# Work Problem (Block with spring)

1. Nov 16, 2009

### Chandasouk

1. The problem statement, all variables and given/known data

A spring (k=600 N/m) is at the bottom of an inclined plane that makes and angle θ=30° with the horizontal. The spring is compressed by 0.10 m and a block of mass M=2.0 kg is placed against it, as shown below. The block is then released from rest.

a) Determine the speed of the block just as it loses contact with the spring.

b) First assume that the plane is frictionless. How high up the incline ( L in the diagram) will the block travel before it stops momentarily?
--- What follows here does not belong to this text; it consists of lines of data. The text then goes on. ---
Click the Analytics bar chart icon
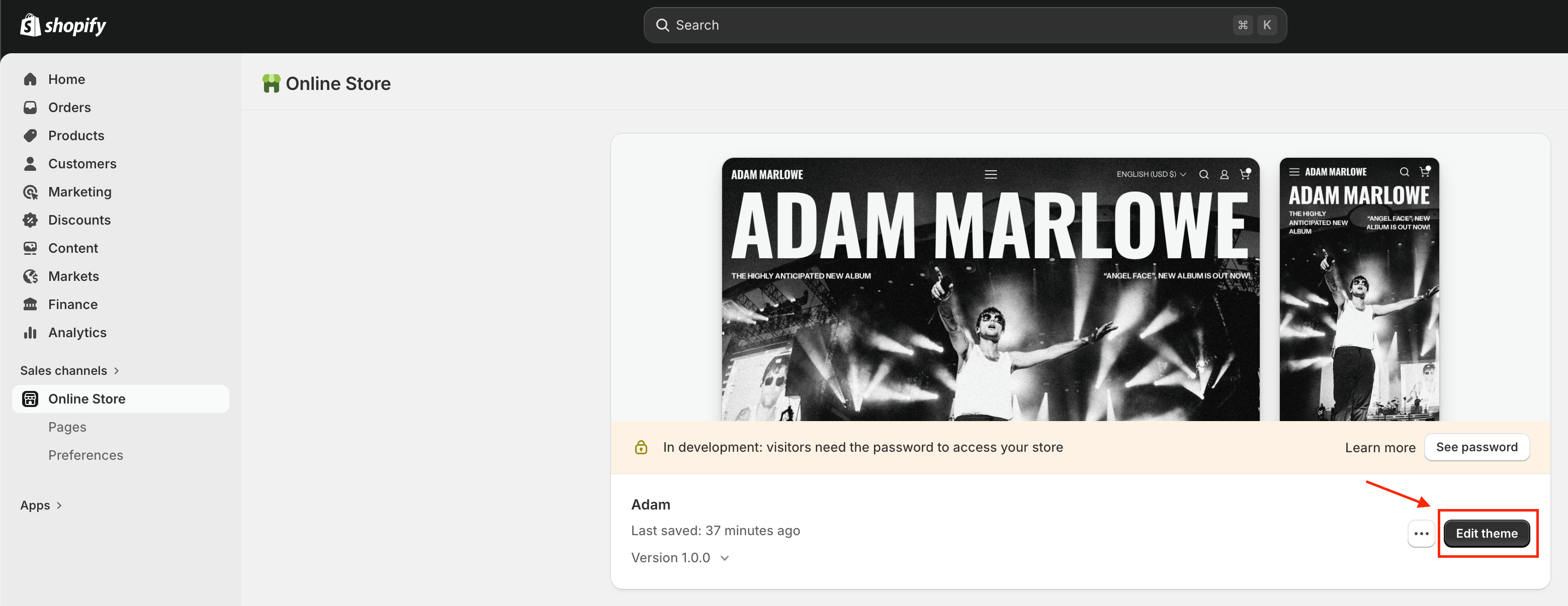1568x606 pixels. tap(30, 332)
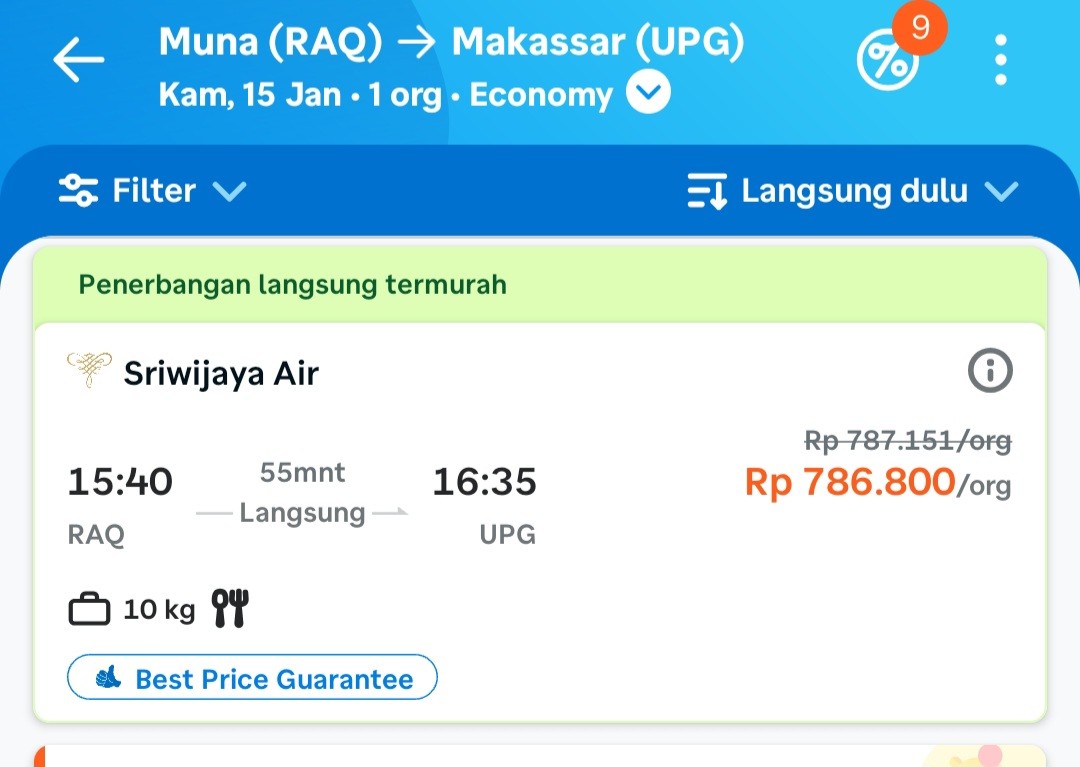1080x767 pixels.
Task: Open the discount promo percent icon
Action: coord(886,63)
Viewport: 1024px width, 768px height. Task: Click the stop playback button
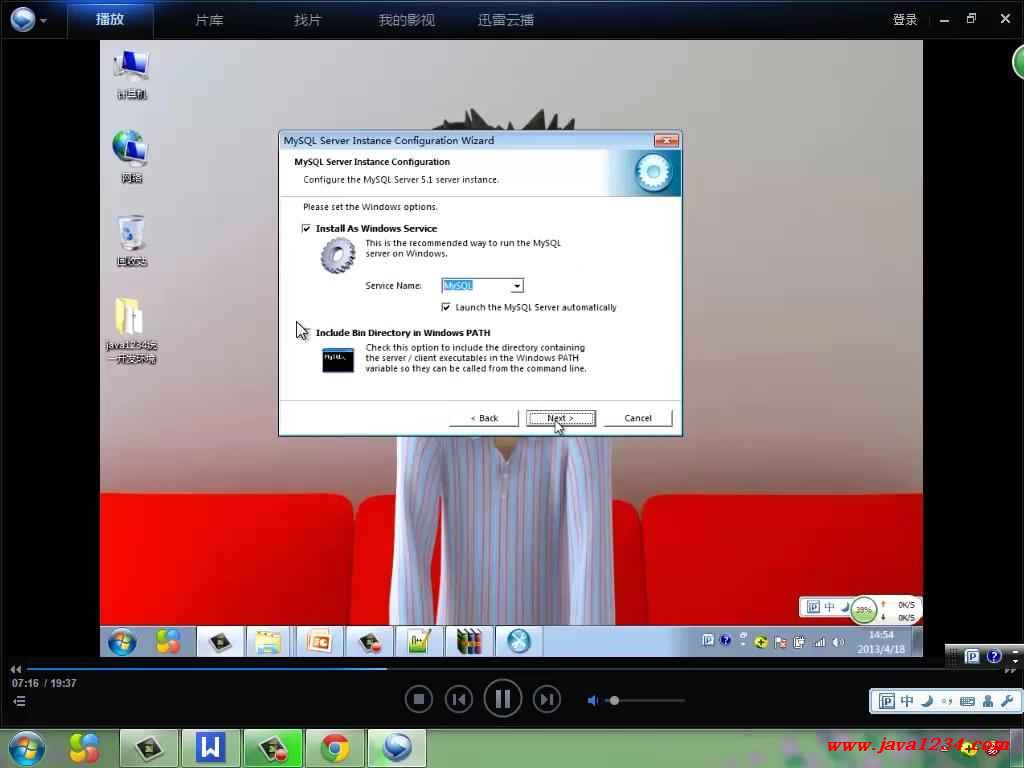click(419, 699)
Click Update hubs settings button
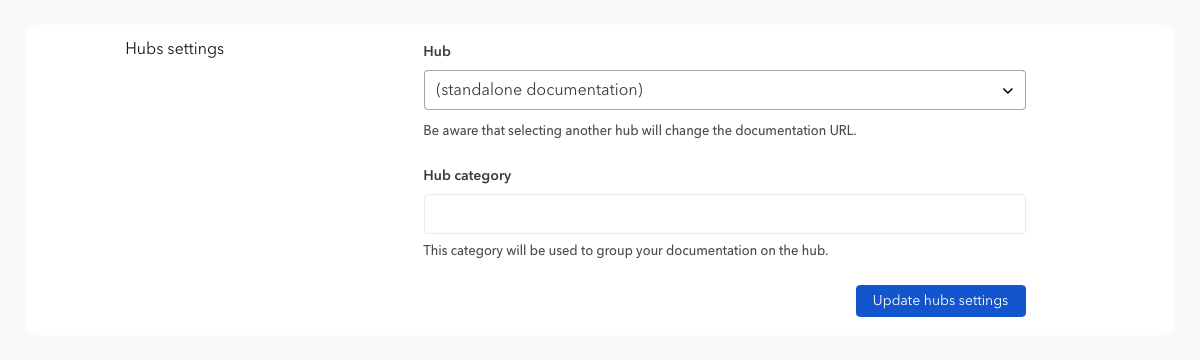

c) Next you repeat the experiment, but first you roughen up the block with sandpaper so that there is now friction between the block and the plane beyond where the block leaves the spring. If the coefficient of friction is now μ=0.2, how high up the incline (L in the diagram) will the block travel before it stops momentarily?

For a picture of the diagram http://egp.rutgers.edu/115/115072nd1.pdf [Broken]

it is the second problem...

a) I said the Initial Uspring = Final KEf

1/2k$$\Delta$$x2=1/2mv2

1/2(600n/m)(.10m)^2=1/2(2kg)v^2

V = 1.73m/s ?

For parts b and c, i am confused because they do not give you the L, distance the block slides, or the H (the height of the inclined plane)

Last edited by a moderator: May 4, 2017
2. Nov 16, 2009

### rl.bhat

Since the angle of inclination is given, L and H are not required.
Find out which force is preventing its motion in the upward direction. In other wards, what is the component of g along the inclined plane?

3. Nov 16, 2009

### Chandasouk

Well, weight is mg and that equals (2kg)(-9.8)= -19.6N

Fn is mgcos$$\theta$$ (2kg)(9.8)cos(30) which equals 16.9N

4. Nov 16, 2009

### rl.bhat

What happens to the other component weight which acts along the surface of the inclined plane?
Then use the energy equation
1/2*m*v^2 = F*s. where s is the displacement along the inclined plane.

5. Nov 16, 2009

### Chandasouk

um, gravity's x component is

sin30*(2)(-9.8)= -9.8N or would this be positive? Is it pointing the same direction the block is moving or away?

1/2*m*v^2 = F*s

1/2(2)(1.73)^2 = (-9.8N)s

s= -0.31m

okay, i'm thinkin the -9.8N is positive because you can't travel -0.31 m but 0.31m

6. Nov 16, 2009

### rl.bhat

Here f ad s are in the opposite direction. So F.S is negative. Hence s = 0.31 m.

7. Nov 16, 2009

### Chandasouk

In my calculation of s, should I just disregard the negative sign then?

for part c

1/2mv^2 = mgh + Ff*s

1/2mv^2 = mg(sin$$\theta$$*s) + $$\mu$$mgcos$$\theta$$*s

1/2(2)(1.73)^2 = (2)(9.8)(sin30*.31)+(0.2)(2)(9.8)cos(30)*s

s=0.013m?

8. Nov 16, 2009

### rl.bhat

1/2(2)(1.73)^2 = (2)(9.8)(sin30*.31)+(0.2)(2)(9.8)cos(30)*s
It is not correct.
It should be
1/2(2)(1.73)^2 = [(2)(9.8)(sin30*)+(0.2)(2)(9.8)cos(30)]*s

9. Nov 17, 2009

### Chandasouk

Oh, you distribute out the s. Thanks. For part b though, can you explain to me how it is

1/2*m*v^2 = F*s ?

Would it not have mgh in it's final state? it did move to a higher place than it initially started right?